#### What is needed:
Only the lines from the one with "Reglamento Electoral (480, 2498)" to the end of the records are wanted, each repeated exactly, both ends included.

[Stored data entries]

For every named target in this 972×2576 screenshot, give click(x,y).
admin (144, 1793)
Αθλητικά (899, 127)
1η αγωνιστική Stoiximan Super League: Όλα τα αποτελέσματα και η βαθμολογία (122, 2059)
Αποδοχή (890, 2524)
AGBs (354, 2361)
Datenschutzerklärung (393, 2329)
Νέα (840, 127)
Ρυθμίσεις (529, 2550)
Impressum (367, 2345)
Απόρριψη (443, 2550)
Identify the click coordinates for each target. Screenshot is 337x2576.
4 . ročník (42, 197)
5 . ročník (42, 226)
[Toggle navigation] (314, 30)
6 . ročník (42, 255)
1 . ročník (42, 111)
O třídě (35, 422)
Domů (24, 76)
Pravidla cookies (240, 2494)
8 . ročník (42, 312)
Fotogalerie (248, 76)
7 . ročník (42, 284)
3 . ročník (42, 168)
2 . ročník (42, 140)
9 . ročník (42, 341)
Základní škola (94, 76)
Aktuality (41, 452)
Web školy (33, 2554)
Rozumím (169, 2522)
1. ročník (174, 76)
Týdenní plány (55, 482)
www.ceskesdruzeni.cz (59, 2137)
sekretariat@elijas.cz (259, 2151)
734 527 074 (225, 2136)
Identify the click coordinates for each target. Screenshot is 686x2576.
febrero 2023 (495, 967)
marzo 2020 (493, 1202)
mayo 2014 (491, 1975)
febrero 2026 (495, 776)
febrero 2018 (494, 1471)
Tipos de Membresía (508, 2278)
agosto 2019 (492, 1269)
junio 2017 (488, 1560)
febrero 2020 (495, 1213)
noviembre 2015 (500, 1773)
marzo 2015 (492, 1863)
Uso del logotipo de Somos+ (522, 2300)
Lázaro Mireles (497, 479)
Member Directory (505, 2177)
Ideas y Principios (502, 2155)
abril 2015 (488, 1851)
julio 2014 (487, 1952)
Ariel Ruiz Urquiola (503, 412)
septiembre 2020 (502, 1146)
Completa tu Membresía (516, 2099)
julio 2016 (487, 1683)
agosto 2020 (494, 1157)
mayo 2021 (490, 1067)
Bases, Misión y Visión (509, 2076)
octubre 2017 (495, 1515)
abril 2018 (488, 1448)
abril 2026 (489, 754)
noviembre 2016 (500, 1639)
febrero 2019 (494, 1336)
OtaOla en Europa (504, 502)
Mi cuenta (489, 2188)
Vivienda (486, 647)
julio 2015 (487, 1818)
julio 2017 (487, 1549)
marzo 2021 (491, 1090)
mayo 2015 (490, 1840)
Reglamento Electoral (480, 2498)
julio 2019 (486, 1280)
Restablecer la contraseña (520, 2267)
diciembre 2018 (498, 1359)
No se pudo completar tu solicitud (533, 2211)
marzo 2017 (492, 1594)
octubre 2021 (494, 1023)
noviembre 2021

#### Task response:
Reglamento Electoral (480, 2498)
julio 2019 (486, 1280)
Restablecer la contraseña (520, 2267)
diciembre 2018 (498, 1359)
No se pudo completar tu solicitud (533, 2211)
marzo 2017 (492, 1594)
octubre 2021 (494, 1023)
noviembre 2021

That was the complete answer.